Quoted passage:
::::::

'Miss Americana' Review: An intimate portrait of an artist finding her voice and grappling with fame
Taylor Swift's new documentary 'Miss Americana' released January 31, and has received a lot of attention and praise from the public so far.
Swift has never been a celebrity free of harsh scrutiny and criticism and in 'Miss Americana', Swift has brought an interesting perspective on dealing with such challenges. In the film's intro, we see early stages of the singer's career, with her writing her own songs even as a child. 'Miss Americana' plays out in a direction that leaves the viewer to figure out its message. Among many sessions in studio, and intimate footage of the star's personal life, the documentary shows clips of how the country-pop star has dealt with the public.
There are occasional scenes where the singer has received criticism that comes across on the total opposite end of the spectrum of being constructive. Several comments about the singer going through multiple boyfriends, her weight, and one is left thinking that it was never about constructive criticism. There is a scene where the panel on talk show 'The View' regard Swift as playing the victim in order to win favor, but the documentary finds an inspirational way of retaliating with Swift pushing through and focusing primarily on her music. Swift responds as a decent human being all the while her music is highlighted throughout. It reveals a clever mechanism: not only are we seeing a very real and personal Swift, but her persistent nature to perform and fine-tune her music all the while blocking out the negativity that could cloud her judgment and affect her music.
In several clips we get to see Swift practicing and honing in on her vocals and lyrics. Panic! at the Disco frontman Brendon Urie makes an appearance during one of those sessions and records his vocals for her song 'ME!'. Urie features in the song as well as in the video and we get to see some behind the scenes of the music video shooting.
The second half of the documentary kicks in and we begin to see the true spirit of the video. 'Miss Americana' begins to lean toward how Swift has had to keep up appearances during her entire career without being allowed the freedom to have a public speaking voice, or at least preventing her from offending anyone during her public speakings. It is revealed that the singer had to hold her tongue on political matters and now has reached a stage of metamorphosis with the singer putting her fears behind her and moving in a straight line forward as she shares her views on matters other than just her music.

::::::

Collected data
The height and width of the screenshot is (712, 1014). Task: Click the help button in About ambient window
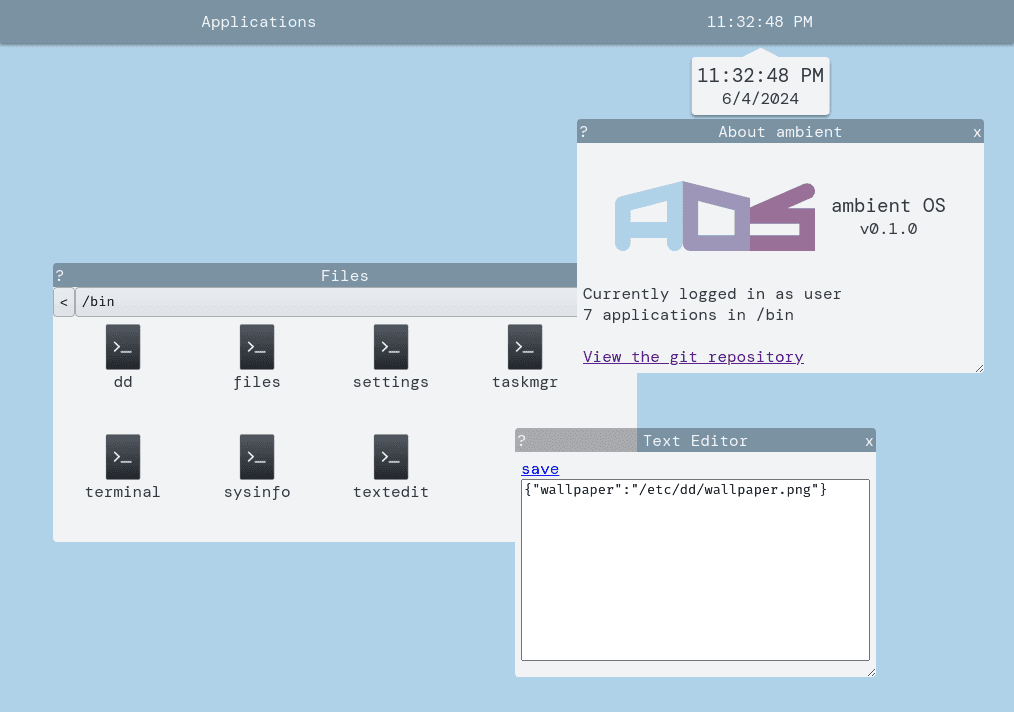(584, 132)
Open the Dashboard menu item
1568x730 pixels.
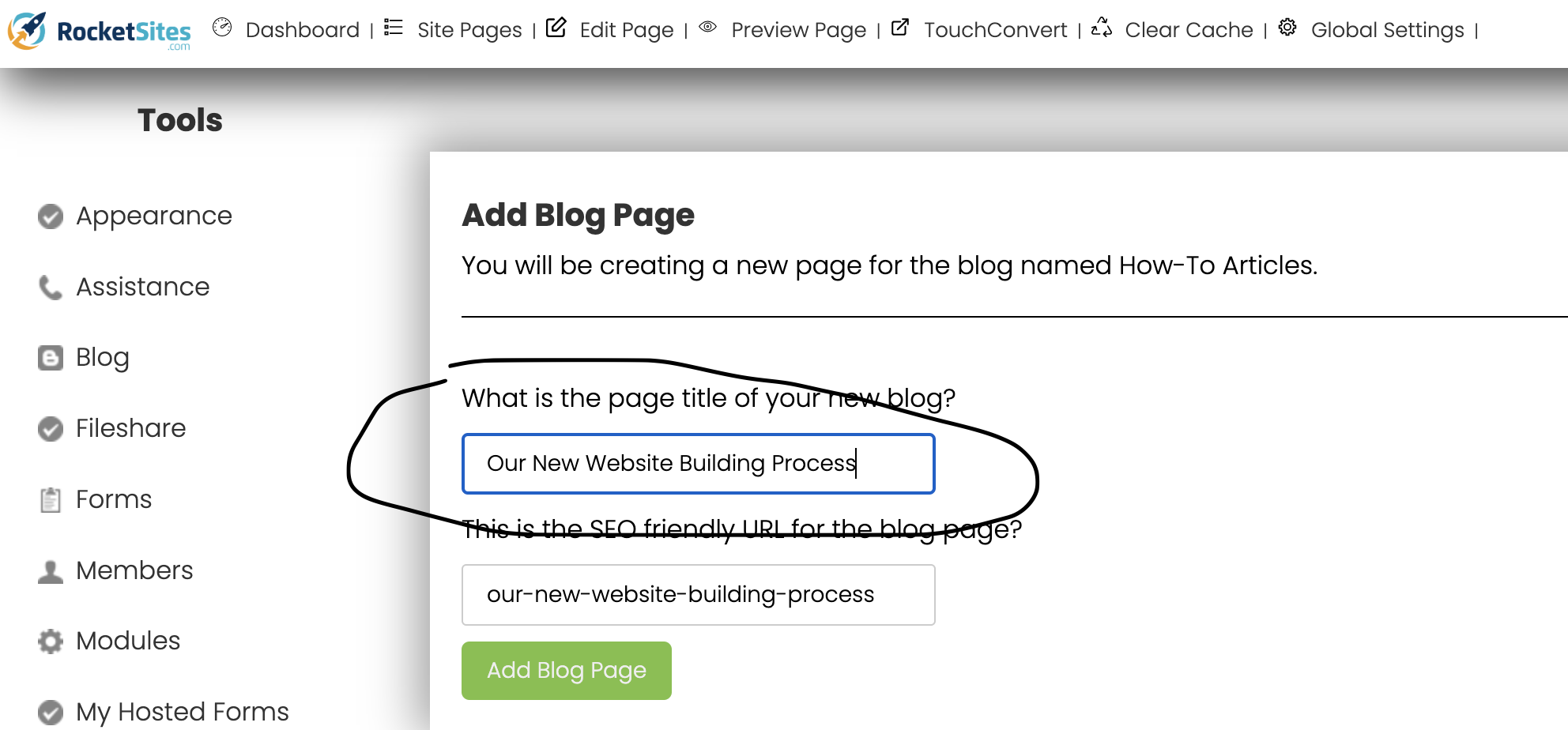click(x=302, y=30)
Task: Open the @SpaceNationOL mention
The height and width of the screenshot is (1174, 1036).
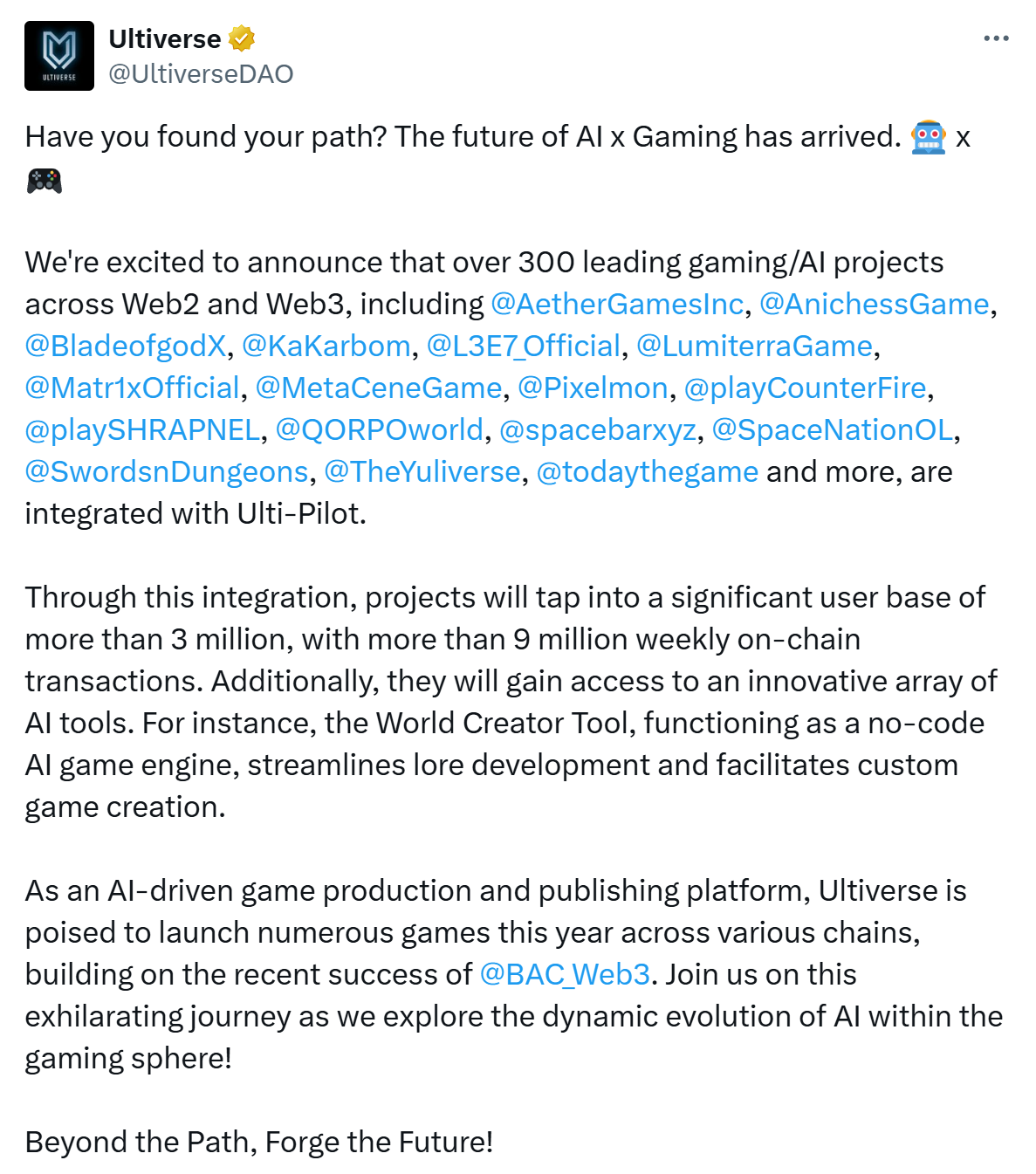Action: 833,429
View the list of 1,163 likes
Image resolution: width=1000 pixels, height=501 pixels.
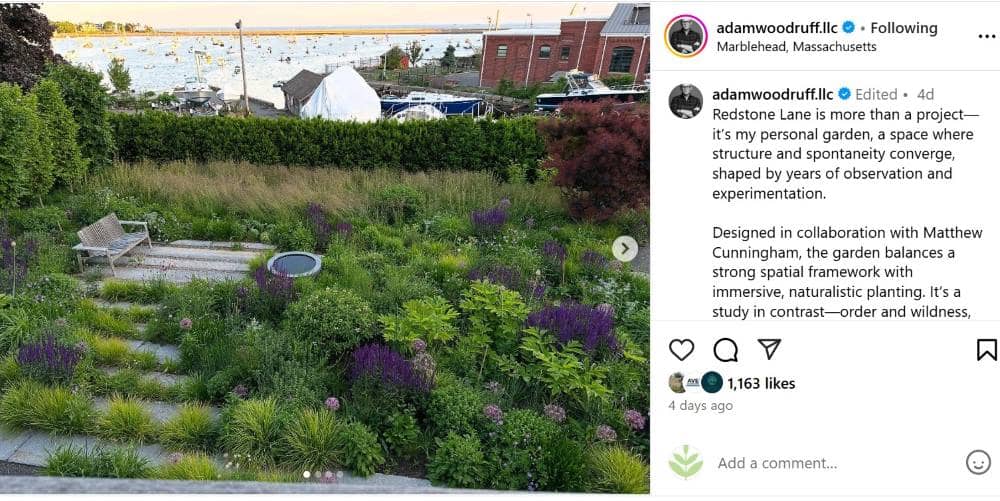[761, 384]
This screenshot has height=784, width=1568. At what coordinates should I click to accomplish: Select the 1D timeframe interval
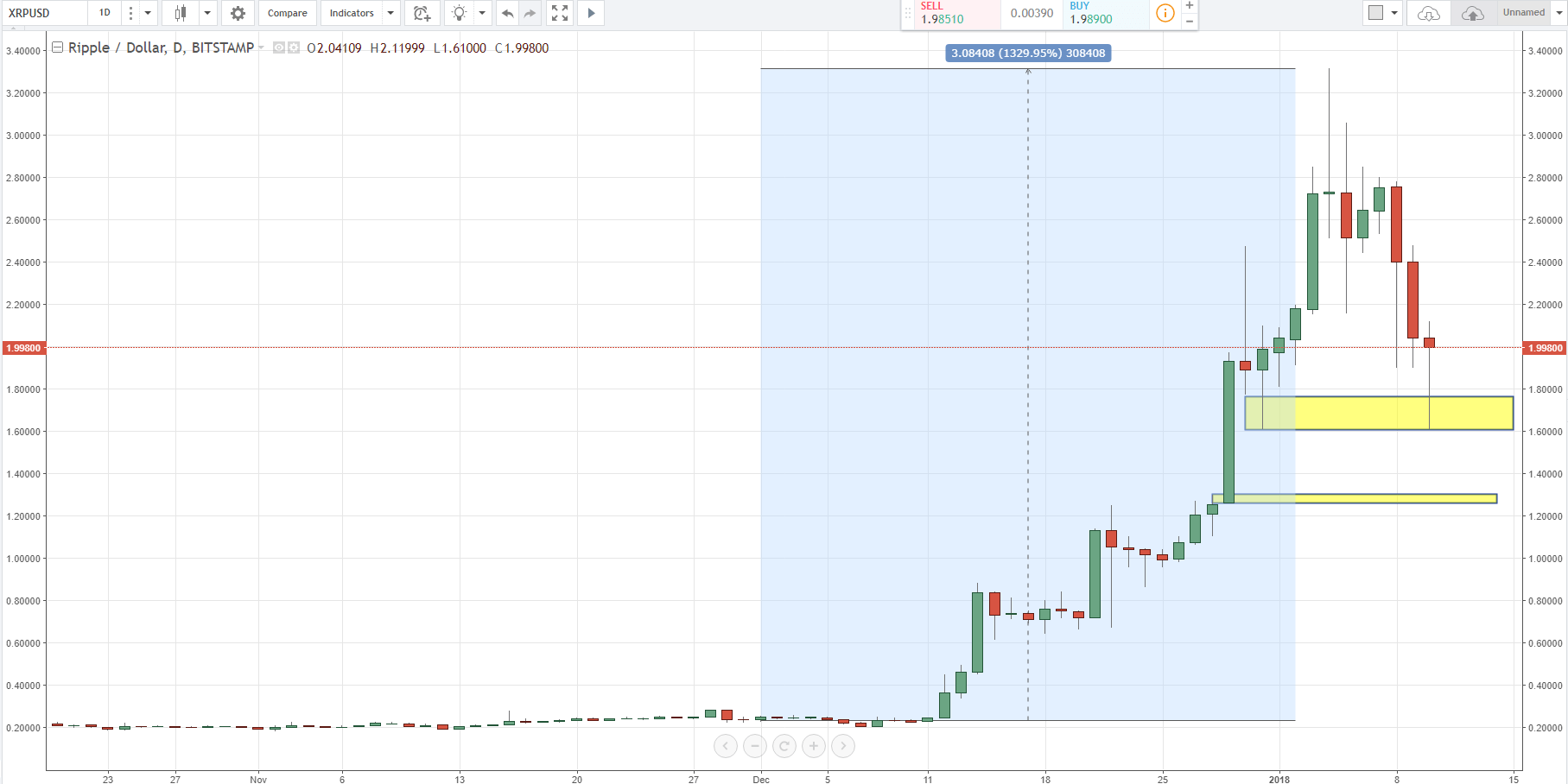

::::::

Problems to solve:
a – For each statement, answer yes or no according to the review of 'Miss Americana' and quote the words from the review that decide it: (i) the documentary was released on January 31; (ii) the film's intro shows Swift performing at a stadium concert; (iii) Swift had always been free to share her political views.
b – Resume the review of 'Miss Americana', starting after its last sentence.

Answers to the tasks:
a –
(i) Yes: "Taylor Swift's new documentary 'Miss Americana' released January 31"
(ii) No: "In the film's intro, we see early stages of the singer's career, with her writing her own songs even as a child."
(iii) No: "It is revealed that the singer had to hold her tongue on political matters"

b –
Bringing in Tennessee Republican Marsha Blackburn who supports right-wing beliefs, Swift makes it clear she supports the left and that she's not happy with how the public may perceive Tennesee, later calling her "Trump in a wig". There is even a mention of a run-in with politics that country singers The Dixie Chicks faced due a comment they made of ex-POTUS George Bush during one of their shows. The documentary uses such instances to highlight a fact that musicians and artists cannot share their opinion on sensitive matters without being verbally torn to shreds.
'Miss Americana' reveals many intimate and emotional moments. There is a scene in the beginning where Swift is told that her 2017 'Reputation' album wasn't nominated at all for the major categories and Swift, clearly hurt, handles it like a true artist saying that the next album should be better. There are several scenes with Swift's mother Andrea Swift. Andrea had been diagnosed with cancer in 2015 and the documentary showcases the mother-daughter relationship Swift and her mother have with a humorous scene in a jet and Andrea's giant dog.
A notable mention is when Swift had been groped during a photoshoot by DJ David Mueller, (which eventually led to Swift winning in court), and later the singer gives an inspiring message during a concert for all those who may not have been believed when they tried to tell people that they had been through a sexual offense.
As mentioned before, 'Miss Americana' takes us on an intimate journey with the country-pop star, showing us her beginnings, her rise, her mistakes all in juxtapose to her lessons and her enduring strength throughout, in tandem with many scenes of the singer practicing and recording. Although 'Miss Americana' appears somewhat in diary form which is not necessarily chronological or in any particular order, Taylor's strength and real personality underlines the entire documentary and we are left with a message to all those who have faced oppression that you always have a voice.